PROBLEM TO SOLVE: Only one stretch of the data below is wanted: the lines from the one with "Blog (25, 2168)" through the one with "All (111, 115)", repeated exactly.

####################

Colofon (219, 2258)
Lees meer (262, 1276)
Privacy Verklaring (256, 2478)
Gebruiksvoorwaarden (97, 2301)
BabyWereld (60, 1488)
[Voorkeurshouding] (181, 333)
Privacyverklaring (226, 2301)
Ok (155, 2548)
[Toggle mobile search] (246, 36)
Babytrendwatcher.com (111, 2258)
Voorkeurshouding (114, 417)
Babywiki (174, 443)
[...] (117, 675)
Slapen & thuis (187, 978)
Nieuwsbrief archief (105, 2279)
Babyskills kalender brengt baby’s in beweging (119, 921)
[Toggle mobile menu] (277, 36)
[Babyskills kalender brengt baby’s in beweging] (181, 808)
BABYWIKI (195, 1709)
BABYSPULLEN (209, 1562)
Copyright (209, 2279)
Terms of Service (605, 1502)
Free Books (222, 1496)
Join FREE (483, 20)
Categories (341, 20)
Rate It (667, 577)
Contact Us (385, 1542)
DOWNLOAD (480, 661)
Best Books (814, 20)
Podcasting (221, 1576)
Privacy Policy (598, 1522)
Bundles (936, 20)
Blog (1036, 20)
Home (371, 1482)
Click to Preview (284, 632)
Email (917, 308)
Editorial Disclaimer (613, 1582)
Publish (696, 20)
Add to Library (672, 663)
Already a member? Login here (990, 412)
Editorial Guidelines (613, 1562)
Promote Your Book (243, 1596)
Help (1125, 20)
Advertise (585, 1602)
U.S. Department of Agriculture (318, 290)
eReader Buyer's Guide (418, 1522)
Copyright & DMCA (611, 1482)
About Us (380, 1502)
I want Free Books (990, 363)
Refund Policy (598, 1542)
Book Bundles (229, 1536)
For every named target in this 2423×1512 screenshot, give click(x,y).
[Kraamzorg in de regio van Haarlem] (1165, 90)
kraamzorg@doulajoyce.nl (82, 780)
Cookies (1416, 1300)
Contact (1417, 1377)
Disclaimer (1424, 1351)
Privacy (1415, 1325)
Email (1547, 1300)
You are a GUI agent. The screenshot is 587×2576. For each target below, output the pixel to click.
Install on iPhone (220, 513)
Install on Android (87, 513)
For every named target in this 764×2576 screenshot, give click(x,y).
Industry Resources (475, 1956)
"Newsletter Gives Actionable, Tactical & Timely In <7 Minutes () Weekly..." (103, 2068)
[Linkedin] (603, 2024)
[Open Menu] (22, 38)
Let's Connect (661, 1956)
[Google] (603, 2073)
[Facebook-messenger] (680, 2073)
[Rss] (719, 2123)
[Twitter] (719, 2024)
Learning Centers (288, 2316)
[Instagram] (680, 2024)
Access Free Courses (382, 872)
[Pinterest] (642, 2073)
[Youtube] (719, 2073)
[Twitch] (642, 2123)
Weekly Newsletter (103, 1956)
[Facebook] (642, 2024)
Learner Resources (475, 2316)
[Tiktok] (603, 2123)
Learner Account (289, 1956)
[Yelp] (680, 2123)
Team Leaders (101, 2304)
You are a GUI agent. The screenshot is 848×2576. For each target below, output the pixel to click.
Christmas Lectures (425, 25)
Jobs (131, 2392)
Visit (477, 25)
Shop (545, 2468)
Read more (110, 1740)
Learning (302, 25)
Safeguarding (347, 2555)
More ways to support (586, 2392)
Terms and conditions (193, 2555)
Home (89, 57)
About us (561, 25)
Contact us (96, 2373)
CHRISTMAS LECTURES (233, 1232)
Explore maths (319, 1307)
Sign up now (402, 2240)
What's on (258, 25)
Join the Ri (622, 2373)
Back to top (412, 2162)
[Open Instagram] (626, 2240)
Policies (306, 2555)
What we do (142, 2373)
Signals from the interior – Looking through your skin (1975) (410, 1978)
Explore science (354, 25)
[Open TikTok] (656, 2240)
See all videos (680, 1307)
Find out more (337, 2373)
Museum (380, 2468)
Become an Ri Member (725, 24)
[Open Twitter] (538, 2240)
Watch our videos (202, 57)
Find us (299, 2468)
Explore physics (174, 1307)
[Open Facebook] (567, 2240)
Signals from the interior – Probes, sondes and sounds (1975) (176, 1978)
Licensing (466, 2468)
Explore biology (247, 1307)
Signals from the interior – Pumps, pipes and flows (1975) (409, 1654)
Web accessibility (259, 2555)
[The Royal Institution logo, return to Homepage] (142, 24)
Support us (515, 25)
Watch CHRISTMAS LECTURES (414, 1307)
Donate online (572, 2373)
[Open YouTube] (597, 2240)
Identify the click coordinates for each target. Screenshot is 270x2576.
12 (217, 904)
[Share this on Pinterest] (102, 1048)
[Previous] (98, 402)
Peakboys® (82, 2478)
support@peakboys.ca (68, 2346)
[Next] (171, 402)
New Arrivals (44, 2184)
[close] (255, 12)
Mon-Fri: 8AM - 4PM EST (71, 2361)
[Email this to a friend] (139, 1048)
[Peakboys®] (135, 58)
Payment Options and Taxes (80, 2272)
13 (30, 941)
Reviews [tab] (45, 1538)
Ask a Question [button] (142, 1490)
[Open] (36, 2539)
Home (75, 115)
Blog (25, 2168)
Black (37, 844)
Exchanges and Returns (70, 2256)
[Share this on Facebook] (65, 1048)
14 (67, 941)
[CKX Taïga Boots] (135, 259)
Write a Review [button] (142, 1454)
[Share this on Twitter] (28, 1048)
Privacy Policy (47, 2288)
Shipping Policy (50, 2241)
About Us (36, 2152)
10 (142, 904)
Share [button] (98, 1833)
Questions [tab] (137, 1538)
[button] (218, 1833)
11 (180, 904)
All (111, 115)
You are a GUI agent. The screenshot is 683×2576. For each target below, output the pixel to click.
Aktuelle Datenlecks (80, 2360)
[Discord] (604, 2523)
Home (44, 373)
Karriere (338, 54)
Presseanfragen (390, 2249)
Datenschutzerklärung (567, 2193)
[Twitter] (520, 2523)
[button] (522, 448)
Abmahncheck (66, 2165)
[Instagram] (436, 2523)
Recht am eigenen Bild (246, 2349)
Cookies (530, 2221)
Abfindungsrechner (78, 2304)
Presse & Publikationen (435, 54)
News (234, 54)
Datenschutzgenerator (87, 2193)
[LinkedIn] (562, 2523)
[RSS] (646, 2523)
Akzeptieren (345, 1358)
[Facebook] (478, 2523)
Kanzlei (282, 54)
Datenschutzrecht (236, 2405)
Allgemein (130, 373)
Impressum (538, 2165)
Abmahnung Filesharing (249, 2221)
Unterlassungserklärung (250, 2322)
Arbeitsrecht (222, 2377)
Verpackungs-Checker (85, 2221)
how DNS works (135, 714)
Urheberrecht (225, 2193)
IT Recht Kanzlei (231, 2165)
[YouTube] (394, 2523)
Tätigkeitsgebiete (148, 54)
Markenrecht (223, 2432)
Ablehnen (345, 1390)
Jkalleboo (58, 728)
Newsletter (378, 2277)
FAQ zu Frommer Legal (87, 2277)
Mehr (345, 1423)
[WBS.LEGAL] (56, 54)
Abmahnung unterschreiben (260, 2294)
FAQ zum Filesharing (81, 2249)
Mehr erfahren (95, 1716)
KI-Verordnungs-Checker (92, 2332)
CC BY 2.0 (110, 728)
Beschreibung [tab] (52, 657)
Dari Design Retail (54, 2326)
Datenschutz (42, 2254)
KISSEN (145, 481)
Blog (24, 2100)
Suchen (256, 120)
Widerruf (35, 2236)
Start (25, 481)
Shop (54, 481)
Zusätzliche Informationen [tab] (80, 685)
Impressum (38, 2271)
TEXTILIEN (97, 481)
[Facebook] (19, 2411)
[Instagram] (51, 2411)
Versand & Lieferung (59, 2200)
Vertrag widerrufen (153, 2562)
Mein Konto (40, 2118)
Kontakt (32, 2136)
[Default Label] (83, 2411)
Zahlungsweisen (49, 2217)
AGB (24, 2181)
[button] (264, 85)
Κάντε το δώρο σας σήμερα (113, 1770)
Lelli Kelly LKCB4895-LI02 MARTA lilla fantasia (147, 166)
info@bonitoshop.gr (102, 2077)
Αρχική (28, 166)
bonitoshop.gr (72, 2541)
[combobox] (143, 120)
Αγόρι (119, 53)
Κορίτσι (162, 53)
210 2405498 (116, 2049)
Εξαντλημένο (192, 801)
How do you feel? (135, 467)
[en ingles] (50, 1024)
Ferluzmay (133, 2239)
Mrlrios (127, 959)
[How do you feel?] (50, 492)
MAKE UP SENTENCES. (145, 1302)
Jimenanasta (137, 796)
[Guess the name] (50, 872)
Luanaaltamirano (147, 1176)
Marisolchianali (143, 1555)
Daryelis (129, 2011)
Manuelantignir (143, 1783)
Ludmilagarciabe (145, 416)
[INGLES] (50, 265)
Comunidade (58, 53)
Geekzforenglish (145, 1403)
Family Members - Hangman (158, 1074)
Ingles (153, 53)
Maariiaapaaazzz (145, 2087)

####################

RESPONSE:
Blog (25, 2168)
Black (37, 844)
Exchanges and Returns (70, 2256)
[Share this on Facebook] (65, 1048)
14 (67, 941)
[CKX Taïga Boots] (135, 259)
Write a Review [button] (142, 1454)
[Share this on Twitter] (28, 1048)
Privacy Policy (47, 2288)
Shipping Policy (50, 2241)
About Us (36, 2152)
10 (142, 904)
Share [button] (98, 1833)
Questions [tab] (137, 1538)
[button] (218, 1833)
11 (180, 904)
All (111, 115)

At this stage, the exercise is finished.